HOW TO COMPLETE THIS TASK: Please return all lines in the listing holding the word "accomplish".

EXTRACTED MATERIAL:
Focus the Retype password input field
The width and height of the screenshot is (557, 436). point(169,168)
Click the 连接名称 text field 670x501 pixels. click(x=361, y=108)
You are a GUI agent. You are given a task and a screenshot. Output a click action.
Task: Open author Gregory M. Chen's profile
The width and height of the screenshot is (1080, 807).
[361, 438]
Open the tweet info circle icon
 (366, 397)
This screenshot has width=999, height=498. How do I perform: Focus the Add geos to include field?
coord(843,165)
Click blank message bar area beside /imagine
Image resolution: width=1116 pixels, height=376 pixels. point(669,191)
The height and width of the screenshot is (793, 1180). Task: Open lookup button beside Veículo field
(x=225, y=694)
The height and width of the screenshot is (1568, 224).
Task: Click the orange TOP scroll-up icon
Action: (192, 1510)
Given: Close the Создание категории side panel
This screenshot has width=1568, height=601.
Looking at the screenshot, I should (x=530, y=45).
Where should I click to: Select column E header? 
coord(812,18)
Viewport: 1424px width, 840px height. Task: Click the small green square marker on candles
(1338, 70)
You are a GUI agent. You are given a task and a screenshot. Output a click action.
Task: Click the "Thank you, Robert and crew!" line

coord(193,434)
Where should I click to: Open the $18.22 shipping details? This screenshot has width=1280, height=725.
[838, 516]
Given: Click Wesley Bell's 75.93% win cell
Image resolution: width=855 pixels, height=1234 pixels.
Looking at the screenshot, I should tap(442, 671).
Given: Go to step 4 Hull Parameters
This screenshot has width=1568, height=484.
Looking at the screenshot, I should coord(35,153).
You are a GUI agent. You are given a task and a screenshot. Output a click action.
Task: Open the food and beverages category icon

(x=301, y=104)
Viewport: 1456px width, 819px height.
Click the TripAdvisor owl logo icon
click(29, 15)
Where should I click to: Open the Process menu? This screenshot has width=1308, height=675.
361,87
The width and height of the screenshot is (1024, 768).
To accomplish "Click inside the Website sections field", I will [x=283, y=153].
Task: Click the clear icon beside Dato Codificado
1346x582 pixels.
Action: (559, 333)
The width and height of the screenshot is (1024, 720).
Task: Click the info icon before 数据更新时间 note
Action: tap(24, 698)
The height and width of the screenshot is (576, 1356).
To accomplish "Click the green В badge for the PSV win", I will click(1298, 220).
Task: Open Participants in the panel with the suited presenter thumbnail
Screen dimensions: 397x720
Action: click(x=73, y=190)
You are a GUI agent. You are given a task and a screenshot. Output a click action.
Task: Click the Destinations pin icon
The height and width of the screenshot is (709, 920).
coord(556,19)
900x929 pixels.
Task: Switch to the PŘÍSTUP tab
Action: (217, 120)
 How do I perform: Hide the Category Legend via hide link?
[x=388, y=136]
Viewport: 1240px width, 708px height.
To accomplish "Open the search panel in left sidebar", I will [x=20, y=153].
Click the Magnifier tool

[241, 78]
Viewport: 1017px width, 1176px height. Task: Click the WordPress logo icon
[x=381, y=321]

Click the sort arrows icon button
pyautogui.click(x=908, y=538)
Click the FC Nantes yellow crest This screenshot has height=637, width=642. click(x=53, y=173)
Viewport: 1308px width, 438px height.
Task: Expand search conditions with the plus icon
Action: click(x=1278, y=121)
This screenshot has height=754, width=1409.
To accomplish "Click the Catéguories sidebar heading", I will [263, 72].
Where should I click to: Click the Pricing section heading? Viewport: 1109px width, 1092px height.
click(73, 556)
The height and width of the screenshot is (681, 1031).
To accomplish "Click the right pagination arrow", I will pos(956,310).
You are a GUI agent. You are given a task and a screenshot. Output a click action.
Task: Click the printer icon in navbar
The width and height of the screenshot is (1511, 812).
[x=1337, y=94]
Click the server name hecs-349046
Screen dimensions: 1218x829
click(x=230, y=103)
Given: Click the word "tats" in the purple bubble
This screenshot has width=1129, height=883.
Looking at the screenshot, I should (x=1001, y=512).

YOUR SOLUTION:
To accomplish "Click inside the Website sections field", I will [x=283, y=153].
To accomplish "Click the green В badge for the PSV win", I will click(1298, 220).
To accomplish "Open the search panel in left sidebar", I will [x=20, y=153].
To accomplish "Click the Catéguories sidebar heading", I will [263, 72].
To accomplish "Click the right pagination arrow", I will pos(956,310).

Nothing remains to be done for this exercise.